- **DATA SUPPLIED**:

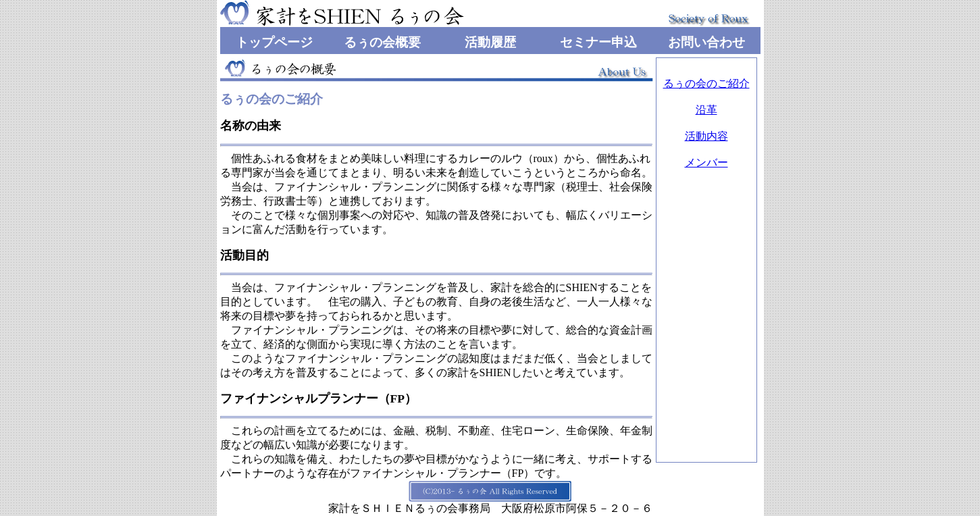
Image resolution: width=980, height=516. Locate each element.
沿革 (706, 109)
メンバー (706, 162)
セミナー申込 (598, 42)
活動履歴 (490, 42)
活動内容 (706, 136)
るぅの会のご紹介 (706, 83)
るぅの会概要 (382, 42)
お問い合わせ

- **THE PROBLEM**: Quote the entire material above word for word, omitting the picture from your reply.

- **REPLY TO THE EXERCISE**:
Image resolution: width=980, height=516. Locate each element.
沿革 (706, 109)
メンバー (706, 162)
セミナー申込 (598, 42)
活動履歴 (490, 42)
活動内容 (706, 136)
るぅの会のご紹介 (706, 83)
るぅの会概要 (382, 42)
お問い合わせ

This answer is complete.